Continue reading Google launches all out social networking assault with Google+ (video)
nope, google has no respect for peoples privacy.
Good point. Being on FB is bad enough. There’s bots that scrub their data to sell to emoployers. I could just imagine what Google would do.
Facebook is better?
Google will eliminate the middleman and mine all data all the time all on their own.
google is far worse than FB, and FB is bad.
When will people learn THEY are NOT and NEVER WILL BE the true customers, true partners with either Google or FB.
You, the people, are the commodity that is sold to the true customers and partners of outfits like Google and FB.
The world of advertising, personal data-mining and selling, the customers of advertisers, and anyone with enough money wanting to know anything about you, for profit or otherwise. Those are the social and business partners of the likes of Google and FB.
No thanks, Goog, I have a life and it’s none of your damned business.
Some items of comparison with Face Book.
Plus they’re in bed with the Chicoms.
The word on the street is Google+ has great privacy settings. Of course that’s now. What happens when they have 50 million people’s info to sell.
Very good point. I think I’ll put that on my facebook thought of the day.
Yeah so. The key is don’t tell them anything. Or take advantage of what you do tell them. The nice part about targeted advertising is you get to find out stuff you might actually care about.
I had to deactivate my FB account. Lots of people from my past on there; the ones that wanted to talk to me were people I found I didn’t want to talk to any more, and the few I did want to talk to I’m already talking to by e-mail and phone.
The whole experience was depressing and disturbing. I really didn’t like it.
Great privacy settings but who controls the data? Google controls the data and they believe there is no such thing as privacy. All your data belong to them.
First, that does not happen in my case; I don't see ads. I do not decide I want something by not knowing what I want in the first place, seeing an ad and deciding I want that. I first learn of something after I have decided I want to consider getting a type of thing and then decide to go look for it. Until then, I do not see the ads.
I don't agree with their business model because I don't agree with their personal data mining and collection in the first place.
I do not believe it will have a benevolent end, in the end and I see the "targeted" ad aspect as simply a means of trying to convince people to accept it - "for their own good". It;s not. It's strictly for google and FB "good".
I block the ad ads, but there’s still plenty of advertising that comes through if you “like” pages. For instance in recent weeks I’ve found out about a new collection from Iron Maiden, some new Nick Cave projects, and a cool Queen documentary on Bio channel, all from “liking” properly. Not “ads” in the purest sense of the word, but they get into my feed and I like that.

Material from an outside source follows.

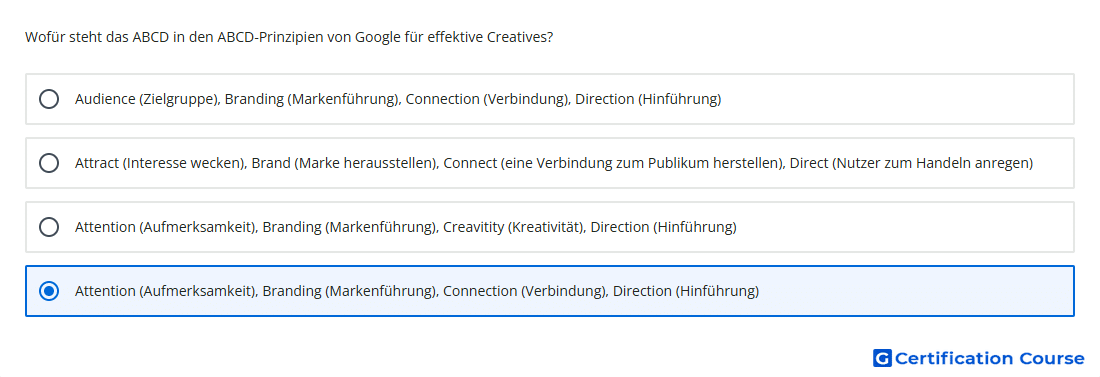The image size is (1100, 377).
Task: Select the radio button for the Audience (Zielgruppe) answer
Action: click(49, 99)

Data mining is a part of our post computer chipped world. Every transaction you participate in, in meat space or on the web, creates data that gets mined, and a truly significant chunk of that data gets tracked right to you. It’s something all businesses wanted to do before computers but the amount of data generated and analysis wanted was just too much to be done by hand for most places. Now in the computerized world programs get written and weeks worth of data can be crunched in dozens of ways in an overnight batch.

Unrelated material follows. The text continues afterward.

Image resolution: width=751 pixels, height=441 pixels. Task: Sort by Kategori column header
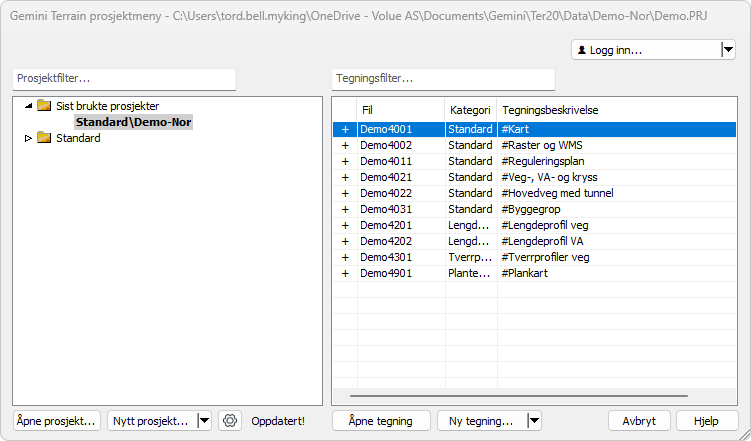(x=470, y=109)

The targeted ads aren’t for us, they’re for advertisers. The holy grail of advertising is only spending money to reach people that actually will buy and wouldn’t have otherwise. Targeted advertising is the first half of that. Of course FB and Google do it strictly for their own good, they’re in business strictly for their good. When my company sells you our enterprise level communication software we don’t do it for your good, or for your customers’ good, we do it for our good. Now it just might help you out, and it might even help out your customers, but that’s NOT why we sold it to you. That’s called business. Doing stuff strictly for the customers’ good is called charity, it doesn’t pay as well.